Enolase is a 46-kDa glycolytic enzyme that is expressed in both the retina and the optic nerve [
6]. Anti-enolase antibodies have been reported to be positive not only in systemic autoimmune diseases [
7] but also in patients without a tumor and 10% of healthy subjects [
8]. However, considering the reported diagnostic criteria for AIR and the clinical characteristics of α-enolase antibody-positive autoimmune retinopathy, we believe that this antibody affected the development and clinical symptoms of retinopathy in our case. The clinical manifestations of anti-α-enolase antibody-positive paraneoplastic AIR patients were reported to be relatively mild, and the progression was comparatively slow [
9]. The findings in our case are consistent with these earlier cases in which α-enolase antibodies were positive and the progression was slow. The clinical features of Japanese patients with anti-α-enolase antibody-positive AIR were recently published [
10]. The authors reported that OCT showed drusen of various sizes with domed-shaped hyperreflective spots under the retinal pigment epithelium corresponding to the drusen in 48% of the cases. However, neither the fundus photographs nor the OCT images showed any obvious drusen in our case. The authors also reported that the BCVA improved or was maintained in 80% of the eyes during the follow-up period. However, their study period was at least two months, making it difficult to compare their findings with that of our case. Saito et al. presented a case with small cell lung carcinoma that developed bilateral neuroretinitis with unilateral focal outer retinitis that was positive for autoantibodies against recoverin, CRMP-5, and α-enolase [
11]. They reported that the recoverin-mediated autoimmune retinopathies and ophthalmic findings in their case had inflammatory features. Although similar to our case by the presence of inflammation, the response to treatment was different. It is not known why there was a difference in the response to treatment, however their case was associated with a tumor which could be treated. Adamus et al. reported that a rebound of the anti-recoverin autoantibody titer was associated with exacerbations of the visual symptoms. However, anti-recoverin antibody was not detected throughout the clinical course of our case [
12]. In addition, Ferreyra et al. reported that there was an improvement in vision in only 19% of npAIR without CME and in 25% of npAIR with CME after treatment [
3]. The authors also showed that the subgroup most responsive to immunosuppression treatment was the paraneoplastic AIR group and the least responsive was the npAIR group [
13]. A case of unilateral TRPM1-positive CAR associated with adenocarcinoma of the right ovary has been reported [
14]. The patient was treated with rituximab, monoclonal antibody, and corticosteroids which resulted in a visual acuity of 20/20, symptomatic improvements, and normalization of the ERGs. Although there are differences from our case, such as the type of antibody, the presence of a tumor or method of treatment, further long-term follow-up of the patient is necessary. A case of CAR more similar to our case was reported by Saito et al. [
15]. Goldmann perimetry and ERGs of their case showed retinitis pigmentosa–like findings in the right eye and a normal appearance in the left eye at the first onset. Eight years later, the left eye also presented with a visual field defect and ERG abnormalities, and immunoblot analyses detected anti-recoverin antibodies. The differences from our case are that in their case a bronchioloalveolar carcinoma was detected and treated, that anti-recoverin antibodies were detected, and that the visual prognosis was good only with 40 mg/g of oral administration of prednisolone. Their case report indicates that regular screening for tumors is necessary even in cases where no tumor was detected as in our case.
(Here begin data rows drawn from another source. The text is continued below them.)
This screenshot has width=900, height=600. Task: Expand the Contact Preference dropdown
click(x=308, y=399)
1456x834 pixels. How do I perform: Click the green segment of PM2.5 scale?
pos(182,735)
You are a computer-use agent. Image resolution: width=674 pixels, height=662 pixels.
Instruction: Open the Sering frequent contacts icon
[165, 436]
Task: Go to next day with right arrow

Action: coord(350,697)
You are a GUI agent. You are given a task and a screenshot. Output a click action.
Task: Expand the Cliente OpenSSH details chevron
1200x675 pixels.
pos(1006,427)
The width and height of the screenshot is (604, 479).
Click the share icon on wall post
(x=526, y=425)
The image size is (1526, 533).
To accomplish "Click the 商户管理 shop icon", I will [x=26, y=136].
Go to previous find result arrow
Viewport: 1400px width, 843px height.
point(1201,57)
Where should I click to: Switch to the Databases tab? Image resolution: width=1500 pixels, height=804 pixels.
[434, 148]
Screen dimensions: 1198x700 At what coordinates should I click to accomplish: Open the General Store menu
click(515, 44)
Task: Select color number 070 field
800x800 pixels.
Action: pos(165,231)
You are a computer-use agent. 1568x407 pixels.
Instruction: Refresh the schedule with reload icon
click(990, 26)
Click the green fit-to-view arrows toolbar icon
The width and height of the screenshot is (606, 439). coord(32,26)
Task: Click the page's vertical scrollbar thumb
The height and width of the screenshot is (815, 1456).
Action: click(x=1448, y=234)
It is not clear why the disease initially developed in only one eye, and why it took 10 years to develop in the fellow eye. In addition, we could not determine why the response to treatment was poor. Our case was not treated with biologics such as anti-CD20 monoclonal antibody, e.g., Rituximab, or intravenous immunoglobulin. The treatment consisted of only steroids at the initial onset. Therefore, the clinical course might have been different if further treatments had been given at that time.
In summary, we presented our findings in a case of npAIR that developed in the fellow eye more than10 years after its onset in the first eye. Our case had differences in the clinical findings, characteristics, and course compared to earlier cases. Because our case was resistant to treatment and had poor visual functional outcome, cases such as ours require careful follow-up. There is still no established evidence-based treatment for cases of npAIR, and it varies among physicians, regions, and facilities. Sharing the history of this case will help to reaffirm the importance of follow-up examinations in patients with npAIR and in considering treatment options.